These are challenging times for security leaders. Business pressures require faster processing of more data, and support for more devices than ever before. Critical data that used to be housed in a secured datacenter now moves across an increasingly complex ecosystem of networked environments, including IoT, cloud, mobile devices and workers, and virtualized networks. The rate of change in some environments is so rapid that many organizations simply can’t keep up. A recent Forrester survey of 342 security leaders found that the largest cybersecurity challenge for CISOs is adapting to ‘the rapidly evolving nature of cyber threats’. This is followed by the need to secure cloud workloads and services, and having to manage and secure their increasingly complex IT environment.

With these concerns, it's no wonder that the top priority for CISOs is improving operational efficiency. But where do you start? Do you load more security products onto an already over burdened IT staff? Because the survey shows that organizations that have never reported a security breach have adopted ten to twenty-five percent more security tools than those who have been recently compromised. But that strategy is difficult to maintain, especially when organizations are also dealing with a growing shortage of skilled cyber security professionals. Isolated security products need a lot of attention, and a lack of integration with other devices and management tools means that your team will need to spend a lot of time orchestrating policies and hand correlating threat data.

The answer is threat intelligence. In fact, in that same survey, 78 percent of those organizations that have never experienced a breach plan to adopt a threat intelligence platform that provides insight into attacker methods and indicators of compromise. The fact is CISOs who properly combine a technology-driven security strategy with effective threat intelligence are better prepared to successfully defend their organizations.

Here are some suggestions for businesses that want better intelligence about the cyber threats and cyber attacks targeting them:

Automate Your Security
Many organizations still use human workers to do security tasks that can be done better by automated, intelligent security systems. Automating many security functions have many advantages. Chief among the benefits: Automated systems can respond more quickly to sustained and intense attacks. Automation can reduce costs, complexity, and errors. Networks can adapt to security demands in the blink of an eye. Automation can help your cybersecurity

team build proactive security that can respond immediately to potential threats.
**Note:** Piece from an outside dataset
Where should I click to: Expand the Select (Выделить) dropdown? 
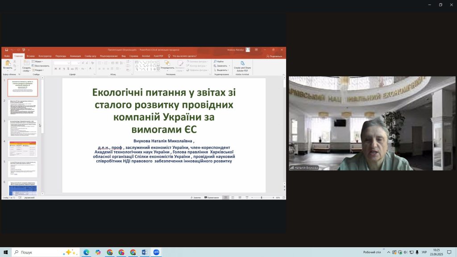pos(222,70)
Intent based security that can recognize threats or problems and can also understand the reason behind something will be critical to thwarting automated attacks with automated security. When an intent-based system learns from past experience, it can take the proactive actions prescribed by your company’s cybersecurity team without the need for direct human intervention. While some organizations fear a loss of control when they move much of their security response to an automated system, good automation still gives your security employees visibility into the process. Without taking these trusted steps, we will never be able to move ahead and continuously fall behind an ever-growing attack curve. A portion of that trust lies in the quality and calibre of threat intelligence employed by automated systems.

Intent-based security that can recognize threats or problems and can also understand the reason behind something will be critical to thwarting automated attacks with automated security

Automated systems also give your security team more time to work on other issues. As my colleague, James Cabe, says, automated systems free your IT workers from ‘baby sitting technology’ to become data scientists. This especially helps in an era where we have a shortage of cyber security professionals.
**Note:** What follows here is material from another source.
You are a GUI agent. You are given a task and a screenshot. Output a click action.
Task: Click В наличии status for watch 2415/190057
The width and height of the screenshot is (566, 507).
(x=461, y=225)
Share Cyber Threat Information
Business organizations and governments have been talking about the need to better share more cyber threat information for several years, and I know this can be easier said than done. Sharing cyber threat information with other organizations certainly requires a high level of trust, but the benefits are many. Timely information sharing between organizations can help them recognize future cyber attacks and improve their defenses. By sharing information, organizations can build proactive defenses by working together against cyber criminals. In 2016, Fortinet witnessed the benefits of information sharing first hand as part of a joint operation that helped INTERPOL and the Nigerian Economic & Financial Crime Commission uncover the head of an international criminal network.Many businesses can join an ISAO (Information Sharing and Analysis Organization) or ISAC (Information Sharing and Analysis Center), which are groups focused on sharing threat intelligence relevant to specific industries.
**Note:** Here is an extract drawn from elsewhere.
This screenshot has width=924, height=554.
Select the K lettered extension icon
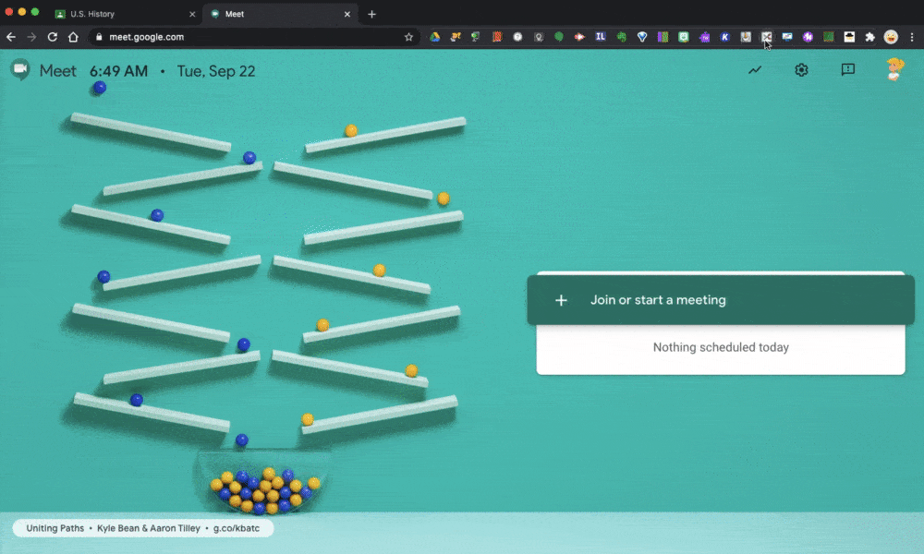724,37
The Cyber Threat Alliance, for which Fortinet is a founding member, is a not for profit organization led by expert security organizations automating the exchange of real-time indicators. This is a good example of how security experts can use automation to exchange threat information to translate into actionable security controls. One of the keys to successful information sharing is the speed of the process. A common critique of many information sharing services is that they are slow and unreliable. Organizations involved in information sharing systems should work to ensure that cyber threat data is quickly shared and immediately useful.

Don't Just Collect Threat Intelligence, Use It
Information sharing is a great step forward, but organizations need to go beyond sharing information to the next step: acting on it. Threat intelligence from other groups needs to be integrated with the data collected inside your own organization. Security tools are effective when they all work together to gather information from many sources, correlate it, and then give insight about your own threat environment.

This turns into actionable information that you should convert into policies that cover all your traditional networks, including public and private clouds, endpoint devices, and IoT systems. Businesses need a strategy for converting threat intelligence into action and they need to act quickly on the information received from other companies and from their own internal security systems. Today’s digital businesses need security tools designed to operate at the speed of business. These few steps are a good start to gauge your network’s threat IQ and increase your capabilities to protect against the next lurking cyber attack.